Retype, exactly, the records from the line containing "coordinates (963, 111)." through the line containing "coordinates (93, 252).", including both of those lines.

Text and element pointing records
---*---

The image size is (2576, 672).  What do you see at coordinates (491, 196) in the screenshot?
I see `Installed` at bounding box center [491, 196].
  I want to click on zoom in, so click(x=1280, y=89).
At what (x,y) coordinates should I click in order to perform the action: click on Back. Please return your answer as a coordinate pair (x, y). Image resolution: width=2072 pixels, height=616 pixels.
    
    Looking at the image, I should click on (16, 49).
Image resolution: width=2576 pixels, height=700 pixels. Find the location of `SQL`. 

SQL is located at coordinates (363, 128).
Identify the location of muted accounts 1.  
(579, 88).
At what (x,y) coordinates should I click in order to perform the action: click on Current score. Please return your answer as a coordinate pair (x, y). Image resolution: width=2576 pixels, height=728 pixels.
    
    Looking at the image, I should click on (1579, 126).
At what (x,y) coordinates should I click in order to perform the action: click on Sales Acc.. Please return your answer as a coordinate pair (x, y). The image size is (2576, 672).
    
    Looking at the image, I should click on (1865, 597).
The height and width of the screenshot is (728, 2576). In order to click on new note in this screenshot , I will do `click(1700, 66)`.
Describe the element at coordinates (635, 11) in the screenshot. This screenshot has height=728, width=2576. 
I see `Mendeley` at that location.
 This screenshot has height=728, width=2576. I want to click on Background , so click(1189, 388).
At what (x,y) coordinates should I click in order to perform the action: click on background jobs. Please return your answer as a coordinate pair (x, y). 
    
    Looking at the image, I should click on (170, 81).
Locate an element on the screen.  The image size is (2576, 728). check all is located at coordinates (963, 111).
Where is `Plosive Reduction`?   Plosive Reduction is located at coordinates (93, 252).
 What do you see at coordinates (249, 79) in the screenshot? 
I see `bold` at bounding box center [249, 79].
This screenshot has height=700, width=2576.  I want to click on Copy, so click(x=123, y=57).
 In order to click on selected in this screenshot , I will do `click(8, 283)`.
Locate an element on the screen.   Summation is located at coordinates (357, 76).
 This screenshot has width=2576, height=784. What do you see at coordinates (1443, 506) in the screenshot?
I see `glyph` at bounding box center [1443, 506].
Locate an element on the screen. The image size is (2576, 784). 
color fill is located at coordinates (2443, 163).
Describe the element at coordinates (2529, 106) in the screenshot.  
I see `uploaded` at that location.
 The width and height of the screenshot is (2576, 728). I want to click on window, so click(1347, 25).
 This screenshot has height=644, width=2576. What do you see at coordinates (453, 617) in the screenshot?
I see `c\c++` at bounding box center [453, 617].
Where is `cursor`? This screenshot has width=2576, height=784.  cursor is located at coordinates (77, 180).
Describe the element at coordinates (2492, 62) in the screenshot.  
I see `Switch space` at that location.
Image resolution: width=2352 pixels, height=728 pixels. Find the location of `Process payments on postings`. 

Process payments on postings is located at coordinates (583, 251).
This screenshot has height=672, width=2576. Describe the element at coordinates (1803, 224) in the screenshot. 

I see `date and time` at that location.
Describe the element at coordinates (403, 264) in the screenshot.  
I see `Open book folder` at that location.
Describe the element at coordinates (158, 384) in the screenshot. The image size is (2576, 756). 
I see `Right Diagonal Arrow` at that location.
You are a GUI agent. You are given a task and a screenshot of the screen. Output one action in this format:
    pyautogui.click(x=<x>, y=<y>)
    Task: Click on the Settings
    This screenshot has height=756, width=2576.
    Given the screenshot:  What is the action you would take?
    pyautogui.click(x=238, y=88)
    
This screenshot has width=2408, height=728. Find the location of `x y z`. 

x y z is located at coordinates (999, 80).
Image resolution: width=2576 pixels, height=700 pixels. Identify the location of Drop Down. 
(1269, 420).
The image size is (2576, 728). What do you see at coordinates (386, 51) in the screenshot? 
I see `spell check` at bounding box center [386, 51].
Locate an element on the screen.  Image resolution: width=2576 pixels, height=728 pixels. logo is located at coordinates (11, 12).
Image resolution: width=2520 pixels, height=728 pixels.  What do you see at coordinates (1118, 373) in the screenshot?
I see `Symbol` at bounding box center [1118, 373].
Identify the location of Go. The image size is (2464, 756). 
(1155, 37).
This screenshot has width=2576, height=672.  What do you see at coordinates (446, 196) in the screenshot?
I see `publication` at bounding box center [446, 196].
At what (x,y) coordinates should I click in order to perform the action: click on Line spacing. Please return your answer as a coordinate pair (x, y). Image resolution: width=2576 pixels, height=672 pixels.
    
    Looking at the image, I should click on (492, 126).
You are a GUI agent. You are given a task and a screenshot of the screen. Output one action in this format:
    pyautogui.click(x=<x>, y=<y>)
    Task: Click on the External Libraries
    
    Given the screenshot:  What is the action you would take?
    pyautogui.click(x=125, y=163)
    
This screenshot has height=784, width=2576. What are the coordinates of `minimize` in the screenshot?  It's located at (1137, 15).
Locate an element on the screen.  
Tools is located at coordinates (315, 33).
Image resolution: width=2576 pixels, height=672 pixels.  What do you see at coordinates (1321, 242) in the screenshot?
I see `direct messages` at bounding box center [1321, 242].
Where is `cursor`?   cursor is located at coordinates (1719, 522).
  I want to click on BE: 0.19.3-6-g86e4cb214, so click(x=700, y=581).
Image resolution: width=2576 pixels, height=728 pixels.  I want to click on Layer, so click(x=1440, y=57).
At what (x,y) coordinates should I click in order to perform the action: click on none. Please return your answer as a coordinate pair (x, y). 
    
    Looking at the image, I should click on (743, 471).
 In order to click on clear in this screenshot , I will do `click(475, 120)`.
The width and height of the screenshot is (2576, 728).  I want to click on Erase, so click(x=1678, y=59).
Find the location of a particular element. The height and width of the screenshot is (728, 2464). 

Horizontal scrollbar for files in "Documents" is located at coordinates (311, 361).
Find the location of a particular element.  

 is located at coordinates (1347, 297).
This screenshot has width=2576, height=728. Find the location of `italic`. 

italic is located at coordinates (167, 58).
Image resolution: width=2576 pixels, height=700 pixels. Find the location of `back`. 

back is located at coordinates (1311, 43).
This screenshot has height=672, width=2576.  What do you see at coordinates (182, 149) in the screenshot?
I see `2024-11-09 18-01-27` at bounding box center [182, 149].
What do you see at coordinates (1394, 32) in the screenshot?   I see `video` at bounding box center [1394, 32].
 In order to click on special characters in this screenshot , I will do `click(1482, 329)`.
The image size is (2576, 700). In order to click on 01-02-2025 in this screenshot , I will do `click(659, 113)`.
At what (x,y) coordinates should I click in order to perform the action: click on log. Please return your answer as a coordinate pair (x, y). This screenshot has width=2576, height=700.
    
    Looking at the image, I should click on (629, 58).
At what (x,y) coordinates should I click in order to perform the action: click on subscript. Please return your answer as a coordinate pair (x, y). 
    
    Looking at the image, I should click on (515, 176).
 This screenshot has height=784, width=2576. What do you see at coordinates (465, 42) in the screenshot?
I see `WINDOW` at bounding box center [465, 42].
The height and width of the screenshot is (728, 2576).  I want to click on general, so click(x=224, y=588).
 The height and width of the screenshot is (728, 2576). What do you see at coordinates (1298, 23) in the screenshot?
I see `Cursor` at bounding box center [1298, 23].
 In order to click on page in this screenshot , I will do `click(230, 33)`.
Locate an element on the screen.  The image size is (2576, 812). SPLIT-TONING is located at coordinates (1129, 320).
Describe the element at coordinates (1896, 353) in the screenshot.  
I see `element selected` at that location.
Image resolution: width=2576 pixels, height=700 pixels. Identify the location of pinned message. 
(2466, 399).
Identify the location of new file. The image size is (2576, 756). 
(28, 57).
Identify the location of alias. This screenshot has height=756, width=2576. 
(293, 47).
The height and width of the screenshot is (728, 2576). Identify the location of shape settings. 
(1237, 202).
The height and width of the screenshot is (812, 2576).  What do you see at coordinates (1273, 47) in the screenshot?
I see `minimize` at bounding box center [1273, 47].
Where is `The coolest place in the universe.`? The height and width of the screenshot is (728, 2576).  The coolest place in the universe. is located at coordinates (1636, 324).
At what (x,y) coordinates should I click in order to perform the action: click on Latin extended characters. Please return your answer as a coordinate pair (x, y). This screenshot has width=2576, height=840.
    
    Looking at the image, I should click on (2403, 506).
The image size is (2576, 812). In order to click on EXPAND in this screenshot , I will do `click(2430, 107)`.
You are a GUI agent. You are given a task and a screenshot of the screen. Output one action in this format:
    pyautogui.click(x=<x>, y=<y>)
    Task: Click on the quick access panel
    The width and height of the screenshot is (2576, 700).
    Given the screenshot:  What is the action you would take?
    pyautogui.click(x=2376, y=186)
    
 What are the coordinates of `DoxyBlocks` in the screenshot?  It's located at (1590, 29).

---*---

PROBLEM SOLUTION
Locate an element on the screen.  The image size is (2576, 728). check all is located at coordinates (963, 111).
Where is `Plosive Reduction`?   Plosive Reduction is located at coordinates (93, 252).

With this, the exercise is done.